Real monitoring data from April 7, 2026 — a perfect sunny day in Athens, Greece.
Recorded by Home Assistant + Prometheus. Every data point is real.
The problem: EcoFlow markets the Stream system as "expandable to 6 batteries" with "surplus solar energy automatically transferring between batteries." In reality, a 1200W inverter bottleneck means expansion batteries cannot charge from solar while your home uses power. We paid €849 for an expansion battery that charged from 10% to 19% on a full sun day — while the main battery hit 100% and solar panels were forced to shut down.
EcoFlow's own R&D team confirmed this is a design limitation, not a bug.
Both batteries in the same house, connected to the same solar system. The main battery charges to 99.8%. The expansion battery you paid €849 for? Stuck at 19%. Same sun. Same system.

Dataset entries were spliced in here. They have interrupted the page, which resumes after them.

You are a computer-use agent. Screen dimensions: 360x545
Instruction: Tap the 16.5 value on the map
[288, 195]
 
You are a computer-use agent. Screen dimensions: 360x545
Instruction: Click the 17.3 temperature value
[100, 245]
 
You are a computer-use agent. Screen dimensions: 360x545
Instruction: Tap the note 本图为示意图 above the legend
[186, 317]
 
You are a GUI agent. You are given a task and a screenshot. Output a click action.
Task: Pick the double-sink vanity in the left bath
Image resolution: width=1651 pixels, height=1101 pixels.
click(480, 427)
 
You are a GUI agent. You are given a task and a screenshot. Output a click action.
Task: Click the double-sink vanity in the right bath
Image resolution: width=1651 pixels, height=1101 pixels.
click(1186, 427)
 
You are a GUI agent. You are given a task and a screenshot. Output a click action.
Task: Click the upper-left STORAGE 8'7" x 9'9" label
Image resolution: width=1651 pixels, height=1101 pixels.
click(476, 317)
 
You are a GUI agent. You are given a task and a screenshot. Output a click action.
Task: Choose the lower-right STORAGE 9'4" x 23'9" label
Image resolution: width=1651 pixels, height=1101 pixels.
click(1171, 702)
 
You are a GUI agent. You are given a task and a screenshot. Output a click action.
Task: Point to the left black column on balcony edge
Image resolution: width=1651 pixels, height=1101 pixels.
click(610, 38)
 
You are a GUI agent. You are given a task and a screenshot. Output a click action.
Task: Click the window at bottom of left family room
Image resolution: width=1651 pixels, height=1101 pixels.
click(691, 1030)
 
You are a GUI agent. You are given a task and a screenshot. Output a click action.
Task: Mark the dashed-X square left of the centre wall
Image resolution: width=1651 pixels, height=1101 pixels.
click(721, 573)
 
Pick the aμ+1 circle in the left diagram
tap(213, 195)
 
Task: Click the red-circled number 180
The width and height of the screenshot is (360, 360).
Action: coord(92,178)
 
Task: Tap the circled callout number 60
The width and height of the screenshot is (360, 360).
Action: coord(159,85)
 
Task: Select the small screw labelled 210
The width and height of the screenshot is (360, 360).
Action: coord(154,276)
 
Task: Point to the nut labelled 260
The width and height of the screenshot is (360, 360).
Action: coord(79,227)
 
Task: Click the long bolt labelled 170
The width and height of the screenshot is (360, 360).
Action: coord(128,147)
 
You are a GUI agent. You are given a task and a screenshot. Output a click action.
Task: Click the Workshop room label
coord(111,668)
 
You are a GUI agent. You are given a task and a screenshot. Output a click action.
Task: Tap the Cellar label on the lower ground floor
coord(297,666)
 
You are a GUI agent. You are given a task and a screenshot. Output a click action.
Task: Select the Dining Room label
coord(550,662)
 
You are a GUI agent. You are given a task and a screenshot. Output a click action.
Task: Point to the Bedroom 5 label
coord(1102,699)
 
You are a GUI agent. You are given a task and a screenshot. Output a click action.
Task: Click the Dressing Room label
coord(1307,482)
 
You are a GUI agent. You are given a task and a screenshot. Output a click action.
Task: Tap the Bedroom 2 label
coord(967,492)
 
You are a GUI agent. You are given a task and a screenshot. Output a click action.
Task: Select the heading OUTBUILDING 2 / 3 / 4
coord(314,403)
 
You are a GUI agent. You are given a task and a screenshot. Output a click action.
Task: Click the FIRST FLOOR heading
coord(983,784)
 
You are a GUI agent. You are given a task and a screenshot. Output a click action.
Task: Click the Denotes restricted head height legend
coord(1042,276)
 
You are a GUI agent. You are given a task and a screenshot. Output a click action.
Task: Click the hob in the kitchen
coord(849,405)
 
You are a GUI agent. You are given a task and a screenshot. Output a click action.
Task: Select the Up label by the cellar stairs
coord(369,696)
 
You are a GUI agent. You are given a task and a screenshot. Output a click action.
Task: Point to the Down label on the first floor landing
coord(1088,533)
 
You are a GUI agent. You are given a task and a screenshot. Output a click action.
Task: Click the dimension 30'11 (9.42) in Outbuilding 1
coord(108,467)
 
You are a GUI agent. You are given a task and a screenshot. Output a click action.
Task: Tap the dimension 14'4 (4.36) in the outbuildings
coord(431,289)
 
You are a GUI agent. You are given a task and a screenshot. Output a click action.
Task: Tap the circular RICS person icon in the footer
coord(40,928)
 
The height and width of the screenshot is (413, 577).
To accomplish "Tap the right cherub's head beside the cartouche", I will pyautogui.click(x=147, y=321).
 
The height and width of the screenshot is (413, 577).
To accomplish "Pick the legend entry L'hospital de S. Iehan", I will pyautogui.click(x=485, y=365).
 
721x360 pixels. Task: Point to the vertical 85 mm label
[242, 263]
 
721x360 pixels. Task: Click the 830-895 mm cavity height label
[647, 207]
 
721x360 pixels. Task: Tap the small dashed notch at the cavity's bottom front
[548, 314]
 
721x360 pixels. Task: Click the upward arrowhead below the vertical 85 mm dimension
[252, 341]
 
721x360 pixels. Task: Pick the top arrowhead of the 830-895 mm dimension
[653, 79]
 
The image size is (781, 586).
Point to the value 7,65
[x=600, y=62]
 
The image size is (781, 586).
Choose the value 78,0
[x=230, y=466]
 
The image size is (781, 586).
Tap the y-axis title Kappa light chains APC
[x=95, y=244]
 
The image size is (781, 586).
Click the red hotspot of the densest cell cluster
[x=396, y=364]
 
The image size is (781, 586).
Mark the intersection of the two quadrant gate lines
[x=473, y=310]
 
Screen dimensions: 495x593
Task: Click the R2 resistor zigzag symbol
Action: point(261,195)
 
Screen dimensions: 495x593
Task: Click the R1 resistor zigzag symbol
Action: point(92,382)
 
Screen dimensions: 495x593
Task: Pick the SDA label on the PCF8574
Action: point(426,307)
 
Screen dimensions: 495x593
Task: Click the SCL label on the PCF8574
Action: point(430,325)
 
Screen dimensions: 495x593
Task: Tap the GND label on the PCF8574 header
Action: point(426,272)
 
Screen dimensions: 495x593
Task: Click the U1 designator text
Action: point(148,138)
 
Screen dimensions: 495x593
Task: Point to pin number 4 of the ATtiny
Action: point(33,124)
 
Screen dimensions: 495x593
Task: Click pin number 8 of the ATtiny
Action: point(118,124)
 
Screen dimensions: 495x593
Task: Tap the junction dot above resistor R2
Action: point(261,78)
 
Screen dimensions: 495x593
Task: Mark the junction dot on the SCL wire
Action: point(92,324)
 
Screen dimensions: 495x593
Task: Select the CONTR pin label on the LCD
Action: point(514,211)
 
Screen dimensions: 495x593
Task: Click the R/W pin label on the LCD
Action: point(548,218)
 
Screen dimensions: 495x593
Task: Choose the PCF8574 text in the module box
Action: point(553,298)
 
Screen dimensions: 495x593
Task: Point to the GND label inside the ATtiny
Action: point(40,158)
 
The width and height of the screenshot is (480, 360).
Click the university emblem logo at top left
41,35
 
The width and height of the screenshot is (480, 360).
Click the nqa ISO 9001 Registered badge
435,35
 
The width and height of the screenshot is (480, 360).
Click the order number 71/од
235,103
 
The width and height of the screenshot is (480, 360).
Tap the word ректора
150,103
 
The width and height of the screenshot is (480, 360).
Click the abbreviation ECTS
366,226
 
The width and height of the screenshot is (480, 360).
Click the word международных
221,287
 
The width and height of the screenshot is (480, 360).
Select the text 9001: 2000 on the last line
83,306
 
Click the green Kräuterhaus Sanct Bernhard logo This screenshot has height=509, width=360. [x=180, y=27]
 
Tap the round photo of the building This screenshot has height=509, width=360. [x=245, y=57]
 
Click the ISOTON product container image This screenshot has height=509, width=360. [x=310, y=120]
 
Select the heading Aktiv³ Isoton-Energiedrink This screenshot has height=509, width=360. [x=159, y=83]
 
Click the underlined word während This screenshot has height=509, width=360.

The gap between yellow (solar) and orange (inverter) is energy your panels produce but the system throws away. The inverter can only push 1200W — everything above is trapped and can't reach the expansion battery.
Green = charge to the main battery. Red = charge to the expansion battery (barely visible). Purple = the inverter busy powering your home. The 1200W inverter spends all its capacity on home load — nothing left for the expansion battery.
Four solar panels producing up to 500W each. When the main battery fills up and the inverter is maxed, the system shuts down the panels. The expansion battery is at 18%, empty and ready — but the bottleneck won't let a single watt through. This is "expandable to 6 batteries" in practice.
What does this mean for 6 batteries? With 6 units, 5 out of 6 batteries get 0W from solar under any normal household load. The "expandable to 23 kWh" marketing claim is functionally meaningless. You're paying for storage capacity the system architecture prevents you from using.